Too Simple To Fail: Marrying Nomad, Caddy, and Wireguard

« Too Simple To Fail: Marrying Nomad, Caddy, and Wireguard »

4 February, 2022
2,256 words
9 minute read time

My little lab can afford some experimental allowances given that I'll never (hopefully) breach the "thousands of hosts" mark. One experiment that paid off recently was ditching Traefik v1 for a hybrid setup that uses Nomad, consul-template, Caddy, and wireguard in order to provide the HTTP routing layer for my services.

I think it's an interesting solution, and it has proven a) particularly resilient and b) very easy to maintain and extend.

The Problem

When you run a gaggle of containers in a runtime like kubernetes, one of the most fundamental needs is the ability to route incoming traffic to the right workloads. My browser wants to use my grafana installation, so I need to hit an IP address, that endpoint needs to terminate TLS and reverse proxy to a container running on the backend that may or may not have recently migrated due to fluctuations in resources constraints or cluster member availability.

For folks on something like GKE, this is pretty hands-off. Depending on whether you decide to use something like the Nginx ingress controller or just rely on GKE-native resources entirely, you hand k8s a block of YAML asking it to route requests for Host: my.service.app to a certain set of listening containers, and GCP hastily assembles the requisite pieces to make it happen. A load balancer appears, it probably handles ad-hoc certificate provisioning, most of it feels like magic (if you're used to more manual methods like a geriatric devops individual such as myself).

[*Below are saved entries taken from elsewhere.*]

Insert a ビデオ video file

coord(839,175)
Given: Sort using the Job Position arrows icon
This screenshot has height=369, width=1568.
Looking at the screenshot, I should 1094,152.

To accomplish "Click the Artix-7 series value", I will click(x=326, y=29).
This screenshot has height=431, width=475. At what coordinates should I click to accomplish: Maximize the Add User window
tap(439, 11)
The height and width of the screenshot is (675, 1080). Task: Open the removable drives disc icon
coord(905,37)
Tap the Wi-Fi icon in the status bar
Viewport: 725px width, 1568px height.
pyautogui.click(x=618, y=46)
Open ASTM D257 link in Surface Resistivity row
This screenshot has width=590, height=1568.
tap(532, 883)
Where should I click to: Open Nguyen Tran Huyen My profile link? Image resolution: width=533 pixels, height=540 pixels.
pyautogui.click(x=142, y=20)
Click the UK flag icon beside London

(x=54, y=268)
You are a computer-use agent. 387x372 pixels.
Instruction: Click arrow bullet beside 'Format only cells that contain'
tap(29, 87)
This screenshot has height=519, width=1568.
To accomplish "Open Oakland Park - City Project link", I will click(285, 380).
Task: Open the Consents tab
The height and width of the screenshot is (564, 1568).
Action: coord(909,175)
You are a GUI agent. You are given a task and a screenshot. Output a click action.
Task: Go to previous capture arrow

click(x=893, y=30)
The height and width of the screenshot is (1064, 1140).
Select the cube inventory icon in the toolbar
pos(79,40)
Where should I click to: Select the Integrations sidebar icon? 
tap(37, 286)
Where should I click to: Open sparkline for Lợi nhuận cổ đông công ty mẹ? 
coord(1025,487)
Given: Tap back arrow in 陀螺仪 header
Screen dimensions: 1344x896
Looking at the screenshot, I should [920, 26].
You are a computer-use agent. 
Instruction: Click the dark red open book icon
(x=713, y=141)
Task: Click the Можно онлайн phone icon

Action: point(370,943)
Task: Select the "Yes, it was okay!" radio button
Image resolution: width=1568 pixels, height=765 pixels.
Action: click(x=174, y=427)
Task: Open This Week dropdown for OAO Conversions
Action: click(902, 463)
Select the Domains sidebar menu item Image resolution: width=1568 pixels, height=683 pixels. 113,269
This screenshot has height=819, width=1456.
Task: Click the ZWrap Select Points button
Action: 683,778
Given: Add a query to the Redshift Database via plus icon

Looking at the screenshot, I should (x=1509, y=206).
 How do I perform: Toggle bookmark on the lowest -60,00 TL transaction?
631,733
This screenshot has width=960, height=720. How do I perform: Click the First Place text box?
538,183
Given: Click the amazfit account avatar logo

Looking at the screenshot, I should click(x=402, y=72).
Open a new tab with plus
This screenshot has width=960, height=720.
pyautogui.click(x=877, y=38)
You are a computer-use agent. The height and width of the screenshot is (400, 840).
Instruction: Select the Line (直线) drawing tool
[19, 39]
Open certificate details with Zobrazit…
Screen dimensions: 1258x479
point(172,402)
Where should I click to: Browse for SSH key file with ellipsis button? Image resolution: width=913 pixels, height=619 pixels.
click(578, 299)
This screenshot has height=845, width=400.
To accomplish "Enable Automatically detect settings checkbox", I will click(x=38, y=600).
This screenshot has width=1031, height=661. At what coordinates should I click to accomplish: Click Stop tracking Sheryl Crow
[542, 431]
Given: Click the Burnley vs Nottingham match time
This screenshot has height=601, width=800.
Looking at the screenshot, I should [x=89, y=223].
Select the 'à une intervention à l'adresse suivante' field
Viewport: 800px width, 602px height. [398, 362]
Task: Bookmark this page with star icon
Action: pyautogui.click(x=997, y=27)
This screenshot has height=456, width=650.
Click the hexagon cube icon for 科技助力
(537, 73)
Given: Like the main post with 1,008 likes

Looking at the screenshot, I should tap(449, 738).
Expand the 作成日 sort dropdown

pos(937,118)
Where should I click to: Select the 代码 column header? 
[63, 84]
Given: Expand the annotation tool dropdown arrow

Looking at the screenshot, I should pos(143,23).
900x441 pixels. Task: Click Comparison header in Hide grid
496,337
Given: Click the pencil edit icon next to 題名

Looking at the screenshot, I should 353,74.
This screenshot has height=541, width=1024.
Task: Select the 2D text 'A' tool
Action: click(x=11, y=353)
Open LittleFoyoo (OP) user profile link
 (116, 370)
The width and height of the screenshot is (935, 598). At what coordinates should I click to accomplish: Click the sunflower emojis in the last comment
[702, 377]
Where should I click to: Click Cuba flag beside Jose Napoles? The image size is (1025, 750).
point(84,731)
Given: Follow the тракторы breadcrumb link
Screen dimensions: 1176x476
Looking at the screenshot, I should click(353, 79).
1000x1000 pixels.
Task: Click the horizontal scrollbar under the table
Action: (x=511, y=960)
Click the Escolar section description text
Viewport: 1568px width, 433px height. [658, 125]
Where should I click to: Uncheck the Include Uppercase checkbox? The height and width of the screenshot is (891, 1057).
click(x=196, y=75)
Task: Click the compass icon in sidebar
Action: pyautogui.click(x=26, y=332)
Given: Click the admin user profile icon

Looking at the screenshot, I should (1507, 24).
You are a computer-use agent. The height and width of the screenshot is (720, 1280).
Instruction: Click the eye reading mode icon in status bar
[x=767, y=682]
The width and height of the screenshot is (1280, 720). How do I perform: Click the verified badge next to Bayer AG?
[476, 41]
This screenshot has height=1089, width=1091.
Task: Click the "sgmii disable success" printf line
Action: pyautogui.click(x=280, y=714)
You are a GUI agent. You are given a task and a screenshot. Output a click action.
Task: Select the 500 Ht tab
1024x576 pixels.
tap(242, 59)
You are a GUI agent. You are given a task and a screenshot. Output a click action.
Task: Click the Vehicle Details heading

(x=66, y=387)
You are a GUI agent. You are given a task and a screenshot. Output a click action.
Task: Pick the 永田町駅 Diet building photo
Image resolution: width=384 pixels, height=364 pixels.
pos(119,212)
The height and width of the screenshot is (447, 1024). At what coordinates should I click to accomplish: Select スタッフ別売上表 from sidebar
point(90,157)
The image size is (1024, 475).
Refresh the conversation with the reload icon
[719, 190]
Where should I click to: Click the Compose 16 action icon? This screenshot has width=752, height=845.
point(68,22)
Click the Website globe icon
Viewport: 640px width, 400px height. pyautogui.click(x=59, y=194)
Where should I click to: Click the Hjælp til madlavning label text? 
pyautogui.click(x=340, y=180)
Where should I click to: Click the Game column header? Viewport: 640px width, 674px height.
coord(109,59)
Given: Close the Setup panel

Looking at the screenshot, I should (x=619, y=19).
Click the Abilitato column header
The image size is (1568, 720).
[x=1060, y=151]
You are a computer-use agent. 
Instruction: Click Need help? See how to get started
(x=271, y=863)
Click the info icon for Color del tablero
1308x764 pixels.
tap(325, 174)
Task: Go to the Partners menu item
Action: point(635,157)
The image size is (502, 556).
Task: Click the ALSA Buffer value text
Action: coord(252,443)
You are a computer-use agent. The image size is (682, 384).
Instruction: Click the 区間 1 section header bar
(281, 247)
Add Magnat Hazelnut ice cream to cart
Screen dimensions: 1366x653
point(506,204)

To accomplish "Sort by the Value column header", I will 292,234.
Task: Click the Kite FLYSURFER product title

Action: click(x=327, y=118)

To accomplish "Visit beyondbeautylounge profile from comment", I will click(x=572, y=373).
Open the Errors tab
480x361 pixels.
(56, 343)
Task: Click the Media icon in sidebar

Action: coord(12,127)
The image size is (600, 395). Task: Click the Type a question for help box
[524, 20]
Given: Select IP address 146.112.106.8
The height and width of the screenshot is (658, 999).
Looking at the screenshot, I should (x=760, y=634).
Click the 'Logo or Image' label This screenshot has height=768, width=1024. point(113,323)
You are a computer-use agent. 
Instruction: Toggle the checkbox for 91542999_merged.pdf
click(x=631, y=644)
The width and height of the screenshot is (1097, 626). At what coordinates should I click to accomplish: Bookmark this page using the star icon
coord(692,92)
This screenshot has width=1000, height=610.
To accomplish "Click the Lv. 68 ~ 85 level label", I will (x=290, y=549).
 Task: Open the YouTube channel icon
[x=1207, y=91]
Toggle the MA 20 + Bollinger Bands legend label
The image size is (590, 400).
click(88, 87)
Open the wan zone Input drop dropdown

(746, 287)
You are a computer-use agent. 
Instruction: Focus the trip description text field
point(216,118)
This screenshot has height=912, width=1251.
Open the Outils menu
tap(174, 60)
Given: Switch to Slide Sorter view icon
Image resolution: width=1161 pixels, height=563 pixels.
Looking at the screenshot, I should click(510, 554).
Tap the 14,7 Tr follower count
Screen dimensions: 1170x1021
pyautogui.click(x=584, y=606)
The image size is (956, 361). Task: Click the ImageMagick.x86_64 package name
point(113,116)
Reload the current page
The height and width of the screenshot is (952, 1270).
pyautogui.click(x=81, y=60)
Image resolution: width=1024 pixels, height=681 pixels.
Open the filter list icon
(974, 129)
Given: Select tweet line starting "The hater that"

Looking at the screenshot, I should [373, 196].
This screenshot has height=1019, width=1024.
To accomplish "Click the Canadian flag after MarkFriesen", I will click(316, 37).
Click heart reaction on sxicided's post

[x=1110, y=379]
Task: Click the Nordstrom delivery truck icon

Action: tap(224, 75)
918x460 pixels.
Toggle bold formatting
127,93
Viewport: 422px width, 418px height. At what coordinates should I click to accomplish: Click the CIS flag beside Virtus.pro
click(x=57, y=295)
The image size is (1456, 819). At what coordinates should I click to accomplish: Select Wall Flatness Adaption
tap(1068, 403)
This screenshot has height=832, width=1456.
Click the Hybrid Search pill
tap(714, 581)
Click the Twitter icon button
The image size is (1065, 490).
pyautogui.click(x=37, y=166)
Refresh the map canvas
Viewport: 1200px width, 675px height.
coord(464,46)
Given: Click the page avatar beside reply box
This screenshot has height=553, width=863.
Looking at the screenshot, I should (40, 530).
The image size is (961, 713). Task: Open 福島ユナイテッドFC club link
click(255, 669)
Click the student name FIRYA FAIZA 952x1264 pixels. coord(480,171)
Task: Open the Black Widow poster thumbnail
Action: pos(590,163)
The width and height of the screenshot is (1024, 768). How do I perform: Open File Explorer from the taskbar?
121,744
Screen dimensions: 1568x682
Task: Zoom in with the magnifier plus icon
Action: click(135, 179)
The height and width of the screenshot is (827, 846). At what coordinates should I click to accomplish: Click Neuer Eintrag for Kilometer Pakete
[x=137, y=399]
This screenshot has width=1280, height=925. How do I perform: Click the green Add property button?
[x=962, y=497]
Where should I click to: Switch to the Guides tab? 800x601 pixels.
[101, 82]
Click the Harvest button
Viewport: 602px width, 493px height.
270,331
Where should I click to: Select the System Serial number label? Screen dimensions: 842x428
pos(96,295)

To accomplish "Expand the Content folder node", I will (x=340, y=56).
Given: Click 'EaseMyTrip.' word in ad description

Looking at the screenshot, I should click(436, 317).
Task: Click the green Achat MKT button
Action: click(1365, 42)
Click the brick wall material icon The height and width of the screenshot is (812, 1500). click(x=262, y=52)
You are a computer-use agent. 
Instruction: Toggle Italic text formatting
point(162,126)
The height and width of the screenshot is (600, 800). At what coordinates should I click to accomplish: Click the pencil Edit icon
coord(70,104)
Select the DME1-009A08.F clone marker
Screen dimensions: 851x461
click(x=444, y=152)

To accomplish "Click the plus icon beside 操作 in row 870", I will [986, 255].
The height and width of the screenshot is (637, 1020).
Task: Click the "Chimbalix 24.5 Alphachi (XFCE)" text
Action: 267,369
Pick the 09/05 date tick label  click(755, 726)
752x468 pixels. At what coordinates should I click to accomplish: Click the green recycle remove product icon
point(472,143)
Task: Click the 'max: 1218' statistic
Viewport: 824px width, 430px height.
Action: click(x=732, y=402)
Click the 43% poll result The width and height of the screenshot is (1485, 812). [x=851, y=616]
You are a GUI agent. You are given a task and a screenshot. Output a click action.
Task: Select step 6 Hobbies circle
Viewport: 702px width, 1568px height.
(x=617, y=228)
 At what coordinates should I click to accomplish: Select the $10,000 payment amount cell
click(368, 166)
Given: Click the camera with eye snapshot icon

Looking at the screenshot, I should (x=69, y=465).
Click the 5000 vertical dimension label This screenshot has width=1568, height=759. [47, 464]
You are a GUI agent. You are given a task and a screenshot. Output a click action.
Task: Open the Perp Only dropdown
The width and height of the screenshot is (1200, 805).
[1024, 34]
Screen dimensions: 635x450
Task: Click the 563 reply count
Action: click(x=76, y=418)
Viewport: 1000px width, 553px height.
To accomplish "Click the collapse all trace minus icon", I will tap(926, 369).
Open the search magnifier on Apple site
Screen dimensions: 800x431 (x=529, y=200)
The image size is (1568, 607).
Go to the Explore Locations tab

Things are different if you're doing it yourself, or in the case of a home lab, reliant on physical hardware and can't rely on the magic of highly available load balancers that offer an endpoint and let you carry on. Here are some considerations to factor in:

What endpoint do you hit in your LAN (or outside of it)? Does local DNS point to a dedicated HTTP box, does the router serve as the termination point, or something else?
How do you manage TLS? Using http-01 ACME validation assumes you're fine opening up your private services in order to allow Let's Encrypt perform validation, and dns-01 validation requires some extra finagling.
How are new reverse proxy routes added? If a container migrates somewhere, how does the load balancer get updated?
How does the load balancer that does this reverse proxying communicate with backend services securely? In the magic of The Cloud™, you trust AWS/GCP/Azure to get this right, but in your own environment, how do you ensure that a reverse proxy isn't sending authentication cookies over to the backend in cleartext?
Persistence. Assuming that your HTTP endpoint is "floating", where do your certs live? If you're trying to build into high availability, how do two load balancers "share" and concurrently manage a Let's Encrypt certificate and renewals thereof?

There are even more considerations to make; suffice to say that it's sort of a sticky problem. Many of these problems sort of disappear in a more traditional, single-host environment, since that just requires pointing nginx at something like 127.0.0.1:8080, installing acme on a cron job, and talking to one host. More than one machine but less than fully-managed Cloud solutions is the ~~sweet~~ sore spot.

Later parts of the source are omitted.